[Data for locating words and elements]
....

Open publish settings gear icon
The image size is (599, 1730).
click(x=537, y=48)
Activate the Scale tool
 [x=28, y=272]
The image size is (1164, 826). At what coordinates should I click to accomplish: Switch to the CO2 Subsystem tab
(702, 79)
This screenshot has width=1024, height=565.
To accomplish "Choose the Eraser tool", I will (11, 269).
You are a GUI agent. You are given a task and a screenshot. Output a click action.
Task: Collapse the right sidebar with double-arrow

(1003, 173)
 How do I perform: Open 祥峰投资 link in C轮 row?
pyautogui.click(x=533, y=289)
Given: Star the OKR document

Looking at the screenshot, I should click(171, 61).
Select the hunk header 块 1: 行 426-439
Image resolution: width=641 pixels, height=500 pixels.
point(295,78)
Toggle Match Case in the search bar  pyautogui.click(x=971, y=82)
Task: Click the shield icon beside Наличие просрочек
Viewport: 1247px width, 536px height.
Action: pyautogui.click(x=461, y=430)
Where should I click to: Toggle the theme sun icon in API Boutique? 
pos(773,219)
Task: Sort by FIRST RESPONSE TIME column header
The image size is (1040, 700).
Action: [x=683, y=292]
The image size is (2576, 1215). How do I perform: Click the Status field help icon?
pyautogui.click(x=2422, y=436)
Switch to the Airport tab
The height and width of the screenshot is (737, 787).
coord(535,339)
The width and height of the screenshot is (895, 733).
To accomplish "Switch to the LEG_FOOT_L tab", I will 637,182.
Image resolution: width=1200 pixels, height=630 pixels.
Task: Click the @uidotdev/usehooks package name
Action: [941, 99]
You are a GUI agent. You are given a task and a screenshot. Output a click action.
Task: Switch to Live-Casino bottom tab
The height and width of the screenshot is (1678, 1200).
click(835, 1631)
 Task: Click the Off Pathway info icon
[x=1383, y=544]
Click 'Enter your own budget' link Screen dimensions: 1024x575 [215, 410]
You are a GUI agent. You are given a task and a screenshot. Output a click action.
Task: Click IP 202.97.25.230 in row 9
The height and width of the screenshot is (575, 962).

....

- [EXERCISE OBJECTIVE]
Present the lines of the listing as a numbered list, skipping any blank lines. Begin with the first line of the listing and stop after the line that contains "pyautogui.click(x=533, y=289)".

- [SOLVED EXERCISE]
1. Open publish settings gear icon
2. The image size is (599, 1730).
3. click(x=537, y=48)
4. Activate the Scale tool
5.  [x=28, y=272]
6. The image size is (1164, 826). At what coordinates should I click to accomplish: Switch to the CO2 Subsystem tab
7. (702, 79)
8. This screenshot has width=1024, height=565.
9. To accomplish "Choose the Eraser tool", I will (11, 269).
10. You are a GUI agent. You are given a task and a screenshot. Output a click action.
11. Task: Collapse the right sidebar with double-arrow
12. (1003, 173)
13.  How do I perform: Open 祥峰投资 link in C轮 row?
14. pyautogui.click(x=533, y=289)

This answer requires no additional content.